• **Collected data**
┄┄┄┄┄┄┄┄┄┄

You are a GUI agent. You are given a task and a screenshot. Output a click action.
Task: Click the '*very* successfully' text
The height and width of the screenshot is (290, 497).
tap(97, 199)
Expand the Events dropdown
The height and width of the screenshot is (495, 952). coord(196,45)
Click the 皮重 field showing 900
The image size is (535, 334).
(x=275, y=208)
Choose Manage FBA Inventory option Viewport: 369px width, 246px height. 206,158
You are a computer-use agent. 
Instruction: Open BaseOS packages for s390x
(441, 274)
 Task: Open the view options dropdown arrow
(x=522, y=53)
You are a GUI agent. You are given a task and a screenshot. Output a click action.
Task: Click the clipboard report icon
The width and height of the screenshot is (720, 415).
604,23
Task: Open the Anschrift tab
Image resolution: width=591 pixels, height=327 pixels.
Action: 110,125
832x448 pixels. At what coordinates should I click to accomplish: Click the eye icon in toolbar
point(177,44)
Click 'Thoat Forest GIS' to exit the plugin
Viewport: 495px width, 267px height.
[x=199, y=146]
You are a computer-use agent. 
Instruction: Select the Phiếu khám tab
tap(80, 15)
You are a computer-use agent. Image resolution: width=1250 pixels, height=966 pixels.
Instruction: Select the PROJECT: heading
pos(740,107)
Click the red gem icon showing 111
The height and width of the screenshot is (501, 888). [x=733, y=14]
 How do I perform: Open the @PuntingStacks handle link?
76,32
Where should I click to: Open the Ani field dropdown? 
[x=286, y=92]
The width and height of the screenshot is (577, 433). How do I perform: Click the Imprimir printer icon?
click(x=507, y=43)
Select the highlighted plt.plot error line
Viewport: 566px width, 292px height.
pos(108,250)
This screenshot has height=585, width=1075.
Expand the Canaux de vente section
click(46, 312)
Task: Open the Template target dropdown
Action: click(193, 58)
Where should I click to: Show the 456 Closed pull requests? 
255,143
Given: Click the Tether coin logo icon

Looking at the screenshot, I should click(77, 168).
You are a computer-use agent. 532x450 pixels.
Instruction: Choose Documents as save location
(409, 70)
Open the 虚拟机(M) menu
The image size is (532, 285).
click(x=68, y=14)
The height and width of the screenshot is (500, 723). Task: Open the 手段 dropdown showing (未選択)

┄┄┄┄┄┄┄┄┄┄

• **TASK GOAL**
Search the entries for the word "computer" and pick out every line that holds it.

• **RESPONSE TO THE TASK**
You are a computer-use agent. 
You are a computer-use agent. 
You are a computer-use agent. Image resolution: width=1250 pixels, height=966 pixels.
You are a computer-use agent. 532x450 pixels.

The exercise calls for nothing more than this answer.